PumaMesh API and CLI Reference: Authentication Overview
Authenticate to PumaMesh programmatically and understand how API and CLI access is secured and governed.
Anything you can do in the PumaMesh console you can also do through its API and CLI. Before you can call an endpoint or run a command, you have to authenticate, and your identity then determines exactly which data you can see. This article explains the supported authentication methods and how access is enforced.

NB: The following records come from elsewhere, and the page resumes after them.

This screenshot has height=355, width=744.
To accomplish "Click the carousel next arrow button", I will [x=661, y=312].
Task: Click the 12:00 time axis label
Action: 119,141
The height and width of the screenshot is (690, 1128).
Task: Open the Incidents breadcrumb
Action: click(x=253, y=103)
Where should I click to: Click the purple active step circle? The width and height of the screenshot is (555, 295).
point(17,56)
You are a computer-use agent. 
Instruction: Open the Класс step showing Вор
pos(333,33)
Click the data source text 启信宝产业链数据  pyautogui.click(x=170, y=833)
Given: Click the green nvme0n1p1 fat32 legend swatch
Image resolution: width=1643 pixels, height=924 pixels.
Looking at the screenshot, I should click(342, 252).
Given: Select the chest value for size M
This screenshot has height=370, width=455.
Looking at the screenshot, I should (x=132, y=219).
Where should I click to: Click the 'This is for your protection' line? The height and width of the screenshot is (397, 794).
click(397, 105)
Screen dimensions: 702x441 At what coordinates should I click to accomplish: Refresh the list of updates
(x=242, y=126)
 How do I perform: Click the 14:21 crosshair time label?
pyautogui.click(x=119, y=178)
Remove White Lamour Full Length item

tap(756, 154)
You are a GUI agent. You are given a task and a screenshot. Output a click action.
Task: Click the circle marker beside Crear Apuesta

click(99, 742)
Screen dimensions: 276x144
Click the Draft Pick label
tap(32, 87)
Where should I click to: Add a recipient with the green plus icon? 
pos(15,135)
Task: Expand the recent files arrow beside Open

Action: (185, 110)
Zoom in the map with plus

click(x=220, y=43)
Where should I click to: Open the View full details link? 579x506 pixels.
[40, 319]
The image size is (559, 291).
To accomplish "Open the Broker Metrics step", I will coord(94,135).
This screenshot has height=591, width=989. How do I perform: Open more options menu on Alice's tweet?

Supported authentication methods
PumaMesh supports secure authentication with LDAP, OIDC, and 2FA. Interactive users typically sign in with their LDAP or OIDC identity and a second factor. For automated and programmatic access, use API tokens so scripts and services authenticate without a human in the loop. Use the same node URL you use for the console as the base for API calls.
API tokens
Create an API token from your account area, then send it as a bearer token in the Authorization header of each request (Authorization: Bearer <token>). Treat tokens like passwords: store them in a secret manager, never commit them to source control, and rotate them on a regular schedule. Revoke any token immediately if it may have been exposed. A token always inherits the tags and permissions of the identity that created it.
How access is enforced
API and CLI access is governed by the same ABAC keyword policies as the console. After you authenticate, your effective tags (resolved from LDAP attributes plus any local assignments) are evaluated against each file's required tags. A request can only return a file when the file's tags are a subset of your tags. This means an API token can never see more than the user behind it, so the same access rules apply everywhere.
CLI access
The PumaMesh CLI wraps the same API, so it authenticates with the same credentials and respects the same ABAC policies. Point the CLI at your node URL and provide an API token (typically via an environment variable so it is never echoed on the command line). Because the CLI honors your tags, it is a convenient way to script transfers, labeling, and discovery while staying inside your authorized data set.